> **AIM OF THE TASK**
Please reproduce all the data exactly as written and omit the pictures.

> **Saved entries**
——————————

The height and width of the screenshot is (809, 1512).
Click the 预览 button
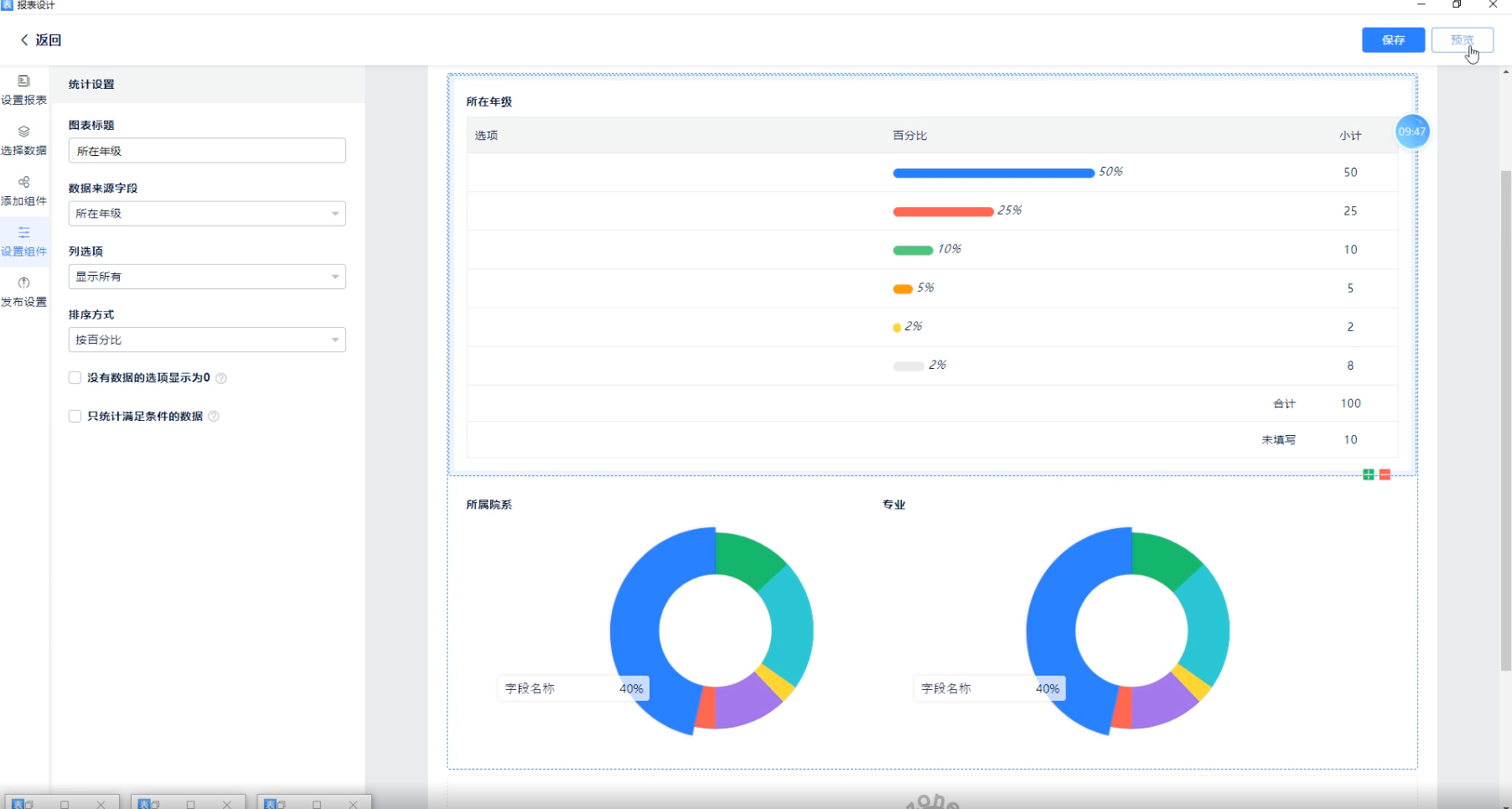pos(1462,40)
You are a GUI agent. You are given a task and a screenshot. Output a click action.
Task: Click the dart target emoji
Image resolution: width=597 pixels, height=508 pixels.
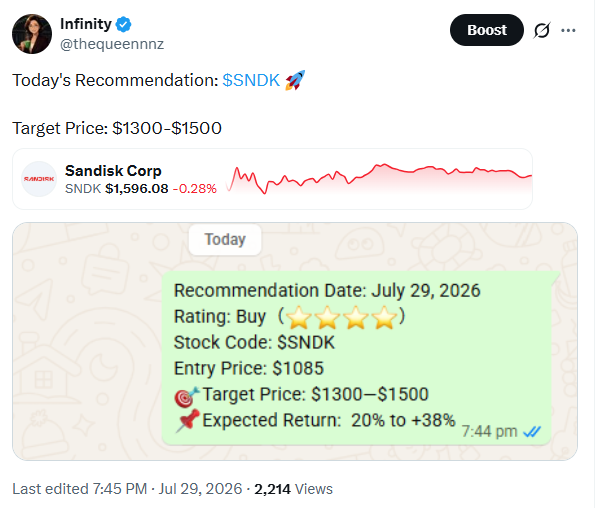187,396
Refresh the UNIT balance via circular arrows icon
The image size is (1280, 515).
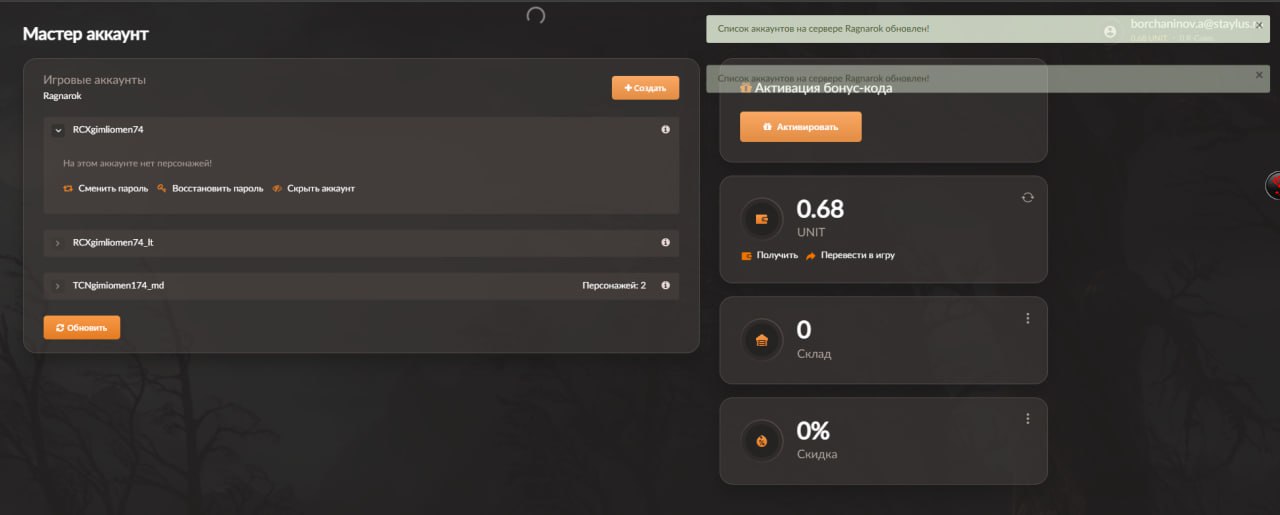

——————————

> **WRITTEN REPLY**
The height and width of the screenshot is (809, 1512).
Click the 预览 button
pos(1462,40)
You are a GUI agent. You are given a task and a screenshot. Output a click action.
Task: Click the dart target emoji
Image resolution: width=597 pixels, height=508 pixels.
187,396
Refresh the UNIT balance via circular arrows icon
The image size is (1280, 515).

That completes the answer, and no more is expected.